> [Aufgabe 1]
Erläutern Sie anhand des Textauszugs zur Geldpolitik der Notenbanken, warum das Preisniveau derzeit noch gedämpft ist.
> [Aufgabe 2]
Setzen Sie den Textauszug über Nullzinsen und Geldschwemme im Anschluss an den Satz zum Goldpreis fort.

> [Textauszug]
● ● ● ●
Nullzinsen und Geldschwemme bleiben uns erhalten
Ohne die staatlichen Hilfen, finanziert von den Notenbanken, wäre die Weltwirtschaft bereits kollabiert. Transferleistungen und Notkredite in Billionenhöhe (weltweit aktuell 9,8 Bio. US-Dollar vom 1. Januar bis zum 12. April) sowie historisch beispiellose 105 weltweite Zinssenkungen vom 1. Januar bis zum 16. April haben den Kollaps verhindert.
Soweit, so gut. Momentan ist das Preisniveau bedingt durch geringere Einnahmen bei Unternehmen und Privathaushalten noch gedämpft, wie auch die jüngsten Daten von Eurostat bestätigen.
Doch an den Finanzmärkten zeigen sich bereits die inflationären Effekte der extremen Zins- und Geldmengenpolitik der Notenbanken. Die Aktienmärkte haben über die Hälfte ihrer Verluste im Zuge des Corona-Crashs schon wieder aufgeholt und der Goldpreis in Euro erreichte in dieser Woche neue historische Höchststände.
● ● ● ●
> [Das Material]
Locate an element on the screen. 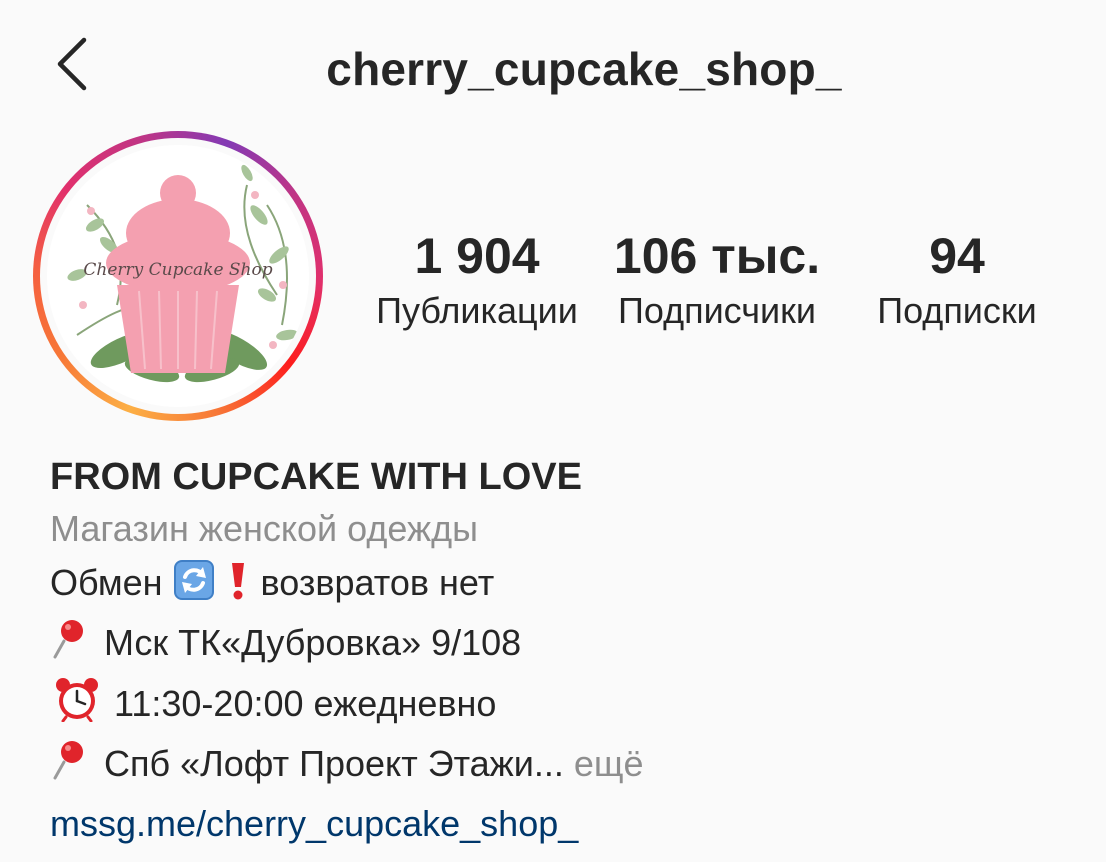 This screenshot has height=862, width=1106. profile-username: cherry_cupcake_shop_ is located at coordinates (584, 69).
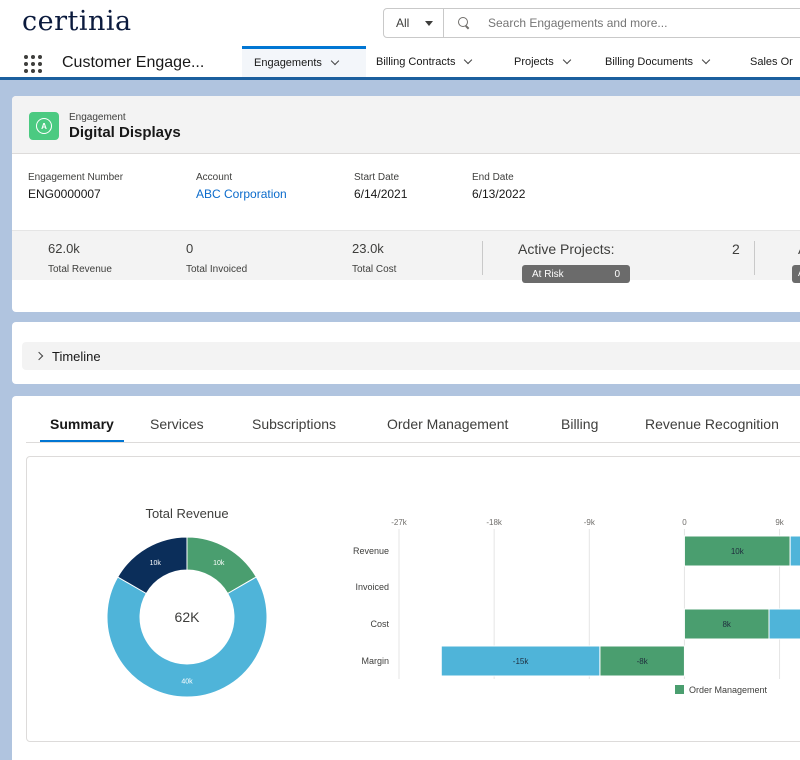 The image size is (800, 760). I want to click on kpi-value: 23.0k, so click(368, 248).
● ● ● ●
> [Ergebnis 1]
Das Preisniveau ist momentan noch gedämpft, weil Unternehmen und Privathaushalte geringere Einnahmen haben. Laut Text bestätigen auch die jüngsten Daten von Eurostat diese Dämpfung.

> [Ergebnis 2]
Kommt es nun wie geplant zu einem sukzessiven Wiederhochfahren der Wirtschaft, wird sich auch die Nachfrage erholen. Globale Lieferketten bleiben aber beschädigt oder müssen zu höheren Gesamtkosten substituiert werden.
Auf der anderen Seite werden die Zinsen nicht wieder steigen können, da die Verschuldung im Zuge der Coronakrise ebenfalls in historischer Dimension und Geschwindigkeit auf allen Ebenen explodiert ist.
Steigende Kapitalkosten sind daher nicht mehr tragbar, weshalb die Notenbanken die Wirtschaft über Null- und Negativzinsen auch Jahre nach der Corona-Krise alimentieren müssen.
Genauso wie nach der Weltfinanzkrise, die ökonomisch deutlich weniger Schaden angerichtet hatte.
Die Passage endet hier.